~From Eat Well, Lose Weigh
- 8 (7-inch) whole wheat tortillas
- 12 oz. boneless, skinless chicken breast, cut into thin strips
- 2 small red or green sweet peppers, seeded and chopped
- 2 cloves garlic, minced
- 1/4 c. thinly sliced green onions
- 1 canned chipotle chili pepper in adobo sauce, drained and finely chopped
- 2 T. lime juice
- 3 oz. reduced fat, shredded Monterey Jack cheese (~3/4 c.)
- 1/4 c. light dairy sour cream (optional)
- 1 t. finely chopped canned chipotle chili (optional)
- 4 c. shredded lettuce (we don't use quite this much)

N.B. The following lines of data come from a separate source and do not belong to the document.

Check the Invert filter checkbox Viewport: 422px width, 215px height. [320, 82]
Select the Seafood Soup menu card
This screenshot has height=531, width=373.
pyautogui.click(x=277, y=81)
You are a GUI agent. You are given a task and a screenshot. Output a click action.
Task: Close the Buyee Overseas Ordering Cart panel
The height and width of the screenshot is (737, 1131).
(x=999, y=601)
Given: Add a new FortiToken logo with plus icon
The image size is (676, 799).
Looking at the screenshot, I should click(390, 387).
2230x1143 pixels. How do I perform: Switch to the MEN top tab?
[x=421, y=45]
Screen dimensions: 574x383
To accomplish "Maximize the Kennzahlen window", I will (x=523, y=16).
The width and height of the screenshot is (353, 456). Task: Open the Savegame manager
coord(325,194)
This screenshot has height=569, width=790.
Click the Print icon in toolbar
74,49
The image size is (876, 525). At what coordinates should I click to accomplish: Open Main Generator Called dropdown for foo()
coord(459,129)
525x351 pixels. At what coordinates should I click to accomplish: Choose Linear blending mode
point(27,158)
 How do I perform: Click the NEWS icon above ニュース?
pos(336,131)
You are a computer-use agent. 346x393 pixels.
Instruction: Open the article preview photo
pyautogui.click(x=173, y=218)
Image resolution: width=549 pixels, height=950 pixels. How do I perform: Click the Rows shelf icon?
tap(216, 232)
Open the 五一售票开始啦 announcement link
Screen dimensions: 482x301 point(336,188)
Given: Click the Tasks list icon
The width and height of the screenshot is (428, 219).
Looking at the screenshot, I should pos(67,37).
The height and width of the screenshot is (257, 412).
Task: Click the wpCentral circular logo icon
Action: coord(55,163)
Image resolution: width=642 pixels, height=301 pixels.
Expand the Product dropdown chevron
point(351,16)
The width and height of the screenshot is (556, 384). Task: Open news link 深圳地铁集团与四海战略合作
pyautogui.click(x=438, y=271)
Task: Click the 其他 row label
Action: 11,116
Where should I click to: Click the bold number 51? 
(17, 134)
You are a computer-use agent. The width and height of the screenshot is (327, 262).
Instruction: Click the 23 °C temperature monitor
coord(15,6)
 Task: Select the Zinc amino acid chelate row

- Coat an unheated large skillet (cast iron or nonstick) with cooking spray. Preheat skillet over medium-high heat. Add chicken, sweet pepper, and garlic to hot skillet. Cook for 4-6 minutes or until chicken is no longer pink, stirring occasionally. Remove from heat; stir in green onion, 1 chipotle pepper, and lime juice.
- Divide chicken and pepper mixture evenly among tortillas, placing the mixture on one half of each tortilla. Sprinkle filling with cheese and fold tortillas over filling; press down lightly.
- Heat a griddle or skillet over medium-high heat; reduce heat to medium. Cook quesadillas for 2-3 minutes or until tortilla is lightly browned, turning once halfway through cooking. Keep quesadillas warm in the oven while cooking remaining quesadillas.
- If desired, stir together sour cream and 1 teaspoon chipotle pepper in small bowl. Cut each quesadilla into 3 wedges. Serve with lettuce and, if desired, sour cream mixture, salsa, and/or lime wedges.